大致明确了要求，需要用java语言编写，需要学习：java如何对文件进行操作[2]；java的基本语法；java对字符、字符串、数组等的操作[3]；将程序打包成.exe文件并将配置环境打包进去[4]等。

程序设计实现过程：

首先决定把功能分为三块：计算字符数、单词数、总行数和停用词放在一块（wc（））；-a功能另放一块（hard（））；-o功能也一块（oout（））。

可以把程序只用一个主类，上面三块为类里的三个方法，并且由于方法之间需要数据通信，所以将记录的数据设为public static，并且另写一个初始化函数init（），当读多个文件时，每读一个后，重新初始化数据。

代码说明：

关键代码分为三个核心方法，一个初始化方法，一个main函数。

主类里的数据申明：

public static int words=0;//单词数

public static int lines=1;//行数

public static int chars=0,t1=0,t2=0,t3=0;//t1,t2,t3分别为代码行，空行，注释行

public static ArrayList<String> fname=new ArrayList<String>();//一个或多个要读取的.c文件组。
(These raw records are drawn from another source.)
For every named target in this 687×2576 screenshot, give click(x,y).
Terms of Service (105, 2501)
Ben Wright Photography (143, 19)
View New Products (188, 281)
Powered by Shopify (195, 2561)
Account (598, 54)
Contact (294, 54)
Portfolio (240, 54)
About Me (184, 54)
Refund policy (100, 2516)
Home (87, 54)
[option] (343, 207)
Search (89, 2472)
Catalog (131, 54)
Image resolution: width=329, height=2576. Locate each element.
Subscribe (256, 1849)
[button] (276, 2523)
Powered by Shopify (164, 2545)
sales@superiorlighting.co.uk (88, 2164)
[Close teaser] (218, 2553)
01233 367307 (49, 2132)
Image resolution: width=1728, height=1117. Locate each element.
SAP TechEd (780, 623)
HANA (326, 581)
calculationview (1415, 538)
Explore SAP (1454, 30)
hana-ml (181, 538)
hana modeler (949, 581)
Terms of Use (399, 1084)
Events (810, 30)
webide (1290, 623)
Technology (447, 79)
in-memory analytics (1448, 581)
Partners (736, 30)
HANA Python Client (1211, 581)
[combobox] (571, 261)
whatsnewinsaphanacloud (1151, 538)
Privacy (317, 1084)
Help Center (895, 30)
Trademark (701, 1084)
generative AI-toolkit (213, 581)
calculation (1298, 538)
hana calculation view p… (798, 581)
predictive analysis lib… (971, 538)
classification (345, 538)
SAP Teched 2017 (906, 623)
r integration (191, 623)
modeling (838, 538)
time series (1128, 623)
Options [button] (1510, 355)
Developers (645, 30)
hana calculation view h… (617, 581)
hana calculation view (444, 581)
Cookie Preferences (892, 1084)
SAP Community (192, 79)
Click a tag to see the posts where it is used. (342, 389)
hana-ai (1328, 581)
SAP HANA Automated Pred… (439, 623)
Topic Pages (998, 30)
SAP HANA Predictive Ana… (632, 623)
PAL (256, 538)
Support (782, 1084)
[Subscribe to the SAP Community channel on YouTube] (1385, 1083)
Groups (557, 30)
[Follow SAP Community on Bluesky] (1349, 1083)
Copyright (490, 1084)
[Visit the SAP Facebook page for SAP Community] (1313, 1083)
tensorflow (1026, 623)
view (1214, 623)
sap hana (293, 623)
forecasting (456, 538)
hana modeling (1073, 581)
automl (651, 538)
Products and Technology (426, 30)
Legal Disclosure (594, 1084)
public static String outname="result.txt";//输出文件的文件名

public static String stopList;//停用词表

main函数中：通过设一个flags数组来记录用户输入的命令，然后根据数组来确定调用哪些函数，同时也将命令按指定的顺序排列好，可以处理用户的乱序输入。

int[] flags=new int[]{0,0,0,0,0};

for(int i=0;i<args.length;i++){

if(args[i].equals("-c"))

flags[0]=1;

if(args[i].equals("-w"))

flags[1]=1;

if(args[i].equals("-l"))

flags[2]=1;

if(args[i].equals("-a"))

flags[4]=1;

if(!args[i].equals("-c")&&!args[i].equals("-w")&&!args[i].equals("-l")&&!args[i].equals("-o")&&!args[i].equals("-a")&&!args[i].equals("-e")&&!args[i].equals("-s")){

fname.add(args[i]);

}

if(args[i].equals("-o")){

outname=args[++i];

}

if(args[i].equals("-e")){

stopList=args[++i];

flags[3]=1;

}

函数public static void wc(String ff,int[] use)计算字符数，单词数，行数，包括停用词表。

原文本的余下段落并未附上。